Recent advances in science enable novel therapies to treat and reverse fibrosis

Fibrosis is central to multiple diseases as well as several life-threatening cancers such as hepatocellular carcinoma and cholangiocarcinoma.

Alentis is building on the discovery that Claudin-1 (CLDN1) is a novel, previously unexplored target with a unique mechanism of action in the pathology of fibrosis and carcinogenesis. Alentis is exploiting the functional role of CLDN1 and its associated pathways in disease biology to develop breakthrough therapies for fibrotic diseases and associated cancers. These include liver and kidney disease as well as hepatobiliary cancer. Moreover, Alentis is building on a unique platform that models the clinical cell circuits of liver disease progression and cancer in state-of-the-art human cell-based systems. This platform is combined with single cell RNASeq of patient liver tissues having uncovered drug candidates in collaboration with the University of Strasbourg and Inserm, the Mount Sinai Hospital and University of Texas Southwestern (UTSW). Using this cutting-edge platform based on clinically relevant read-outs and patient tissues, Alentis is discovering new targets and developing new medicines for treatment of fibrosis and advanced liver disease – a key unmet medical need rising world-wide.

Therapeutic pipeline

  • ALE-F02, CLDN1 mAb for Liver Fibrosis (F3/F4), with silenced effector function
  • ALE-C04, CLDN1 mAb for Hepatocellular Carcinoma (HCC) and Cholangiocarcinoma (CC), with an effector function targeting directly the cancer and at the same time the underlying fibrotic liver disease (dual effect on cancer and liver disease)
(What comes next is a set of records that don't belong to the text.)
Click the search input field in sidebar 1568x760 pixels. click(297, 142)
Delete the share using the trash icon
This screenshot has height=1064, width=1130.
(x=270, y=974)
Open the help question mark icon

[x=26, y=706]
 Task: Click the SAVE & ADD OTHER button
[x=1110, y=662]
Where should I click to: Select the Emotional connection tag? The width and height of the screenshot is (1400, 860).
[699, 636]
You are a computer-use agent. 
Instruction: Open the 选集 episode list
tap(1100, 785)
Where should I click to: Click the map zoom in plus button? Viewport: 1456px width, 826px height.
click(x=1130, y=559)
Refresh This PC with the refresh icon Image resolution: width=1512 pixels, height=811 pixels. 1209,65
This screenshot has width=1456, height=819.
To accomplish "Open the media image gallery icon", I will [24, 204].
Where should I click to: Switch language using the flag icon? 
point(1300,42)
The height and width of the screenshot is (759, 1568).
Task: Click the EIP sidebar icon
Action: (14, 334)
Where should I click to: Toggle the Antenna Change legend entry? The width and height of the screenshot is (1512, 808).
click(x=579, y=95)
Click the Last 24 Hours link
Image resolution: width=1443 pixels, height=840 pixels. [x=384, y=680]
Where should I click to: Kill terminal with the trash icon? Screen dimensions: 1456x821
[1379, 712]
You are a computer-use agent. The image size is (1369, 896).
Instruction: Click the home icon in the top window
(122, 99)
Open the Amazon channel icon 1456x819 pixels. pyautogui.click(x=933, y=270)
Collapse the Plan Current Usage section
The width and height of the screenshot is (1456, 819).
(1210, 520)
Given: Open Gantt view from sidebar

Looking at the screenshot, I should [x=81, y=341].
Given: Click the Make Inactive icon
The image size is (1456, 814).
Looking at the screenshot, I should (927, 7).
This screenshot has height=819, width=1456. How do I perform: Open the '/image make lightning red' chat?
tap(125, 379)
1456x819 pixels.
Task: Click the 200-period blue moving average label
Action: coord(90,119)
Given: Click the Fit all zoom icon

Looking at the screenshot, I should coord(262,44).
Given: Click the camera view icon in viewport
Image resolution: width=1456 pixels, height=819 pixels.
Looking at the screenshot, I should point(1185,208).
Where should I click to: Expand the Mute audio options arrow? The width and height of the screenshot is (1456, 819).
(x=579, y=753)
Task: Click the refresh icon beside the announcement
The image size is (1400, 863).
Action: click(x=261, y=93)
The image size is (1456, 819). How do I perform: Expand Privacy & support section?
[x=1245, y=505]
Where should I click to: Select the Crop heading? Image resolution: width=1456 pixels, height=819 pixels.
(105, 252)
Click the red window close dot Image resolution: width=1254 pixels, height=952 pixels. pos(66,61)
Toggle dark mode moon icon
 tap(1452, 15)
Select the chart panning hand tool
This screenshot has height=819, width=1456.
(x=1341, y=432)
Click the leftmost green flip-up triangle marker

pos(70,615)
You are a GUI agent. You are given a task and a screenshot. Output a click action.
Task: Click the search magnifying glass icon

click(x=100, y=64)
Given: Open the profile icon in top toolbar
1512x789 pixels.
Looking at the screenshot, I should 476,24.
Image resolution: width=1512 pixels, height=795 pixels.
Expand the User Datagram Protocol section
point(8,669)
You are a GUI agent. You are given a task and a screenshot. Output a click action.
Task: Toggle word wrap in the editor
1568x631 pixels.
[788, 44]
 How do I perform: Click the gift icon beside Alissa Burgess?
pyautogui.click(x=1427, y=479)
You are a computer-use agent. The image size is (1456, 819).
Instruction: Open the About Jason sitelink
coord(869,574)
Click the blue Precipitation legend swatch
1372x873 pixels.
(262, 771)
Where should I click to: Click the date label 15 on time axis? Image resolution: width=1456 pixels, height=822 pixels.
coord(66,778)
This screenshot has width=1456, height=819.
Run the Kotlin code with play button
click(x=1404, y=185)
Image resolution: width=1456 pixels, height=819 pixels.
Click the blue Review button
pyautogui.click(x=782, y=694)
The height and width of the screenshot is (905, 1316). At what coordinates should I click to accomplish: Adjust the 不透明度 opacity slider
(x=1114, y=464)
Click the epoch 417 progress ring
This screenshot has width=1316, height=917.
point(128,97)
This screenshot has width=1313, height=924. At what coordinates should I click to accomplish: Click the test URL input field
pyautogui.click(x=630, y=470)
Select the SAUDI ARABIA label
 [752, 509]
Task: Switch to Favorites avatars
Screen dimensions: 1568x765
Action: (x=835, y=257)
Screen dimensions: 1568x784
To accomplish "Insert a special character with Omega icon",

Alentis is using its portfolio of unique anti-CLDN1 monoclonal antibodies (mAbs) that binds to CLDN1 expressed on the cell membrane of liver myofibroblasts and the basolateral membrane of hepatocytes to develop a pipeline of novel mechanisms for fibrosis in late stage preclinical development:

Alentis aims to initiate clinical studies in 2021 for fibrosis and in 2022 for fibrosis-driven liver cancer, with Proof of Concept results expected by 2023 and 2024.

Discovery programs

Alentis is widening its therapeutic reach to explore the potential of targeting CLDN1 in fibrosis of other tissues, including kidney where CLDN1 dysregulation is an established driver of the disease.

In addition, we are using our proprietary drug discovery platform for future pipeline expansion, pioneering a new approach to the screening and identification of novel targets, biomarkers and clinical candidates for advanced liver disease and cancer.